┌─ DATA PROVIDED
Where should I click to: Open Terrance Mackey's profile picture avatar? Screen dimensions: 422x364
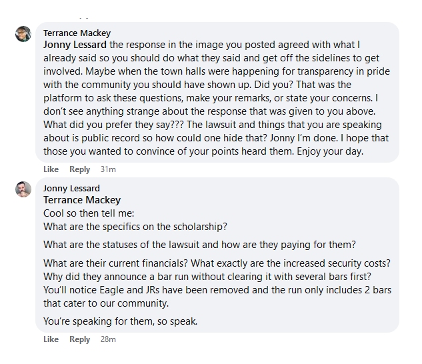click(23, 34)
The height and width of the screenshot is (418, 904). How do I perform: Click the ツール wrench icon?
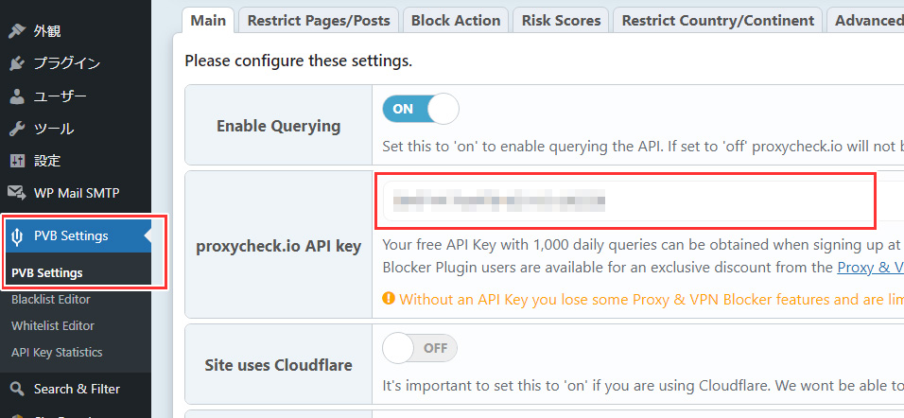tap(17, 128)
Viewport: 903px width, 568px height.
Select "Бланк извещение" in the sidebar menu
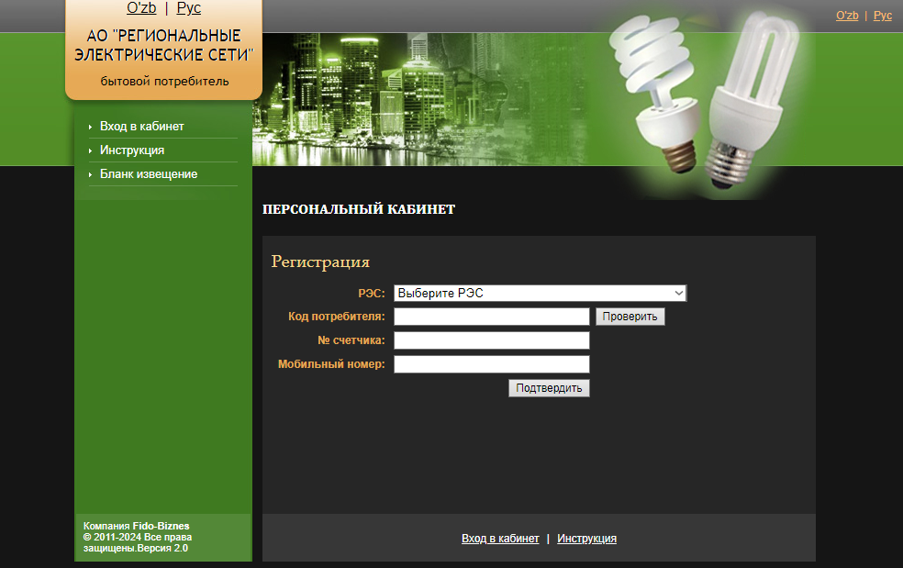149,174
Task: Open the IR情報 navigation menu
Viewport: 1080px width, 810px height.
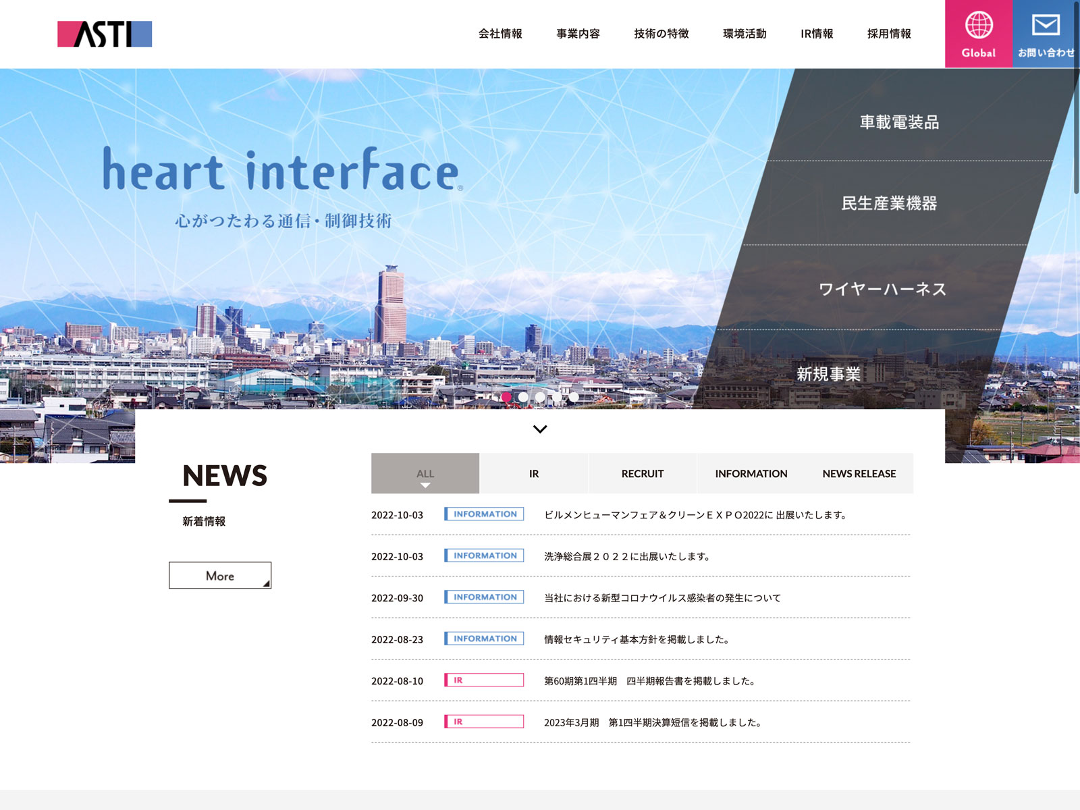Action: (x=817, y=34)
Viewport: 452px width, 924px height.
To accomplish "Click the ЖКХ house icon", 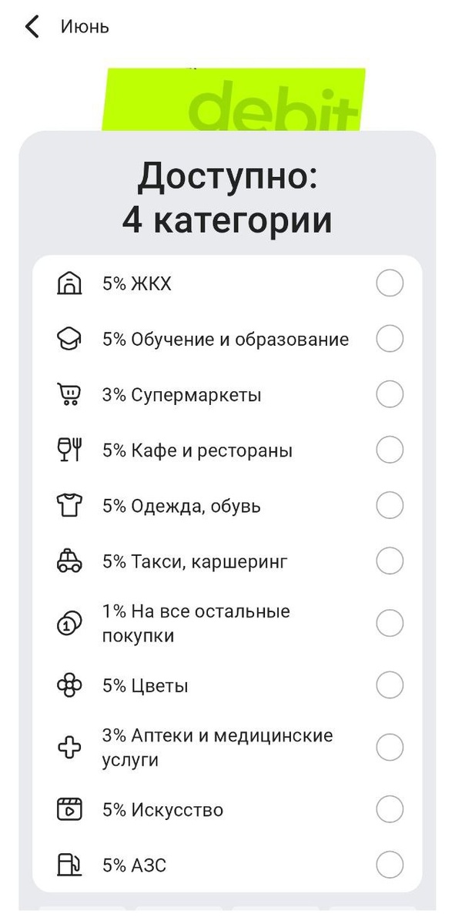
└─
Print the listing again exactly, please. Keep the pictures out of it.

SOLUTION TO THIS PROBLEM:
Where should I click to: Open Terrance Mackey's profile picture avatar? Screen dimensions: 422x364
click(23, 34)
The height and width of the screenshot is (418, 904). How do I perform: Click the ツール wrench icon?
tap(17, 128)
Viewport: 903px width, 568px height.
Select "Бланк извещение" in the sidebar menu
149,174
Task: Open the IR情報 navigation menu
Viewport: 1080px width, 810px height.
Action: (x=817, y=34)
Viewport: 452px width, 924px height.
To accomplish "Click the ЖКХ house icon", 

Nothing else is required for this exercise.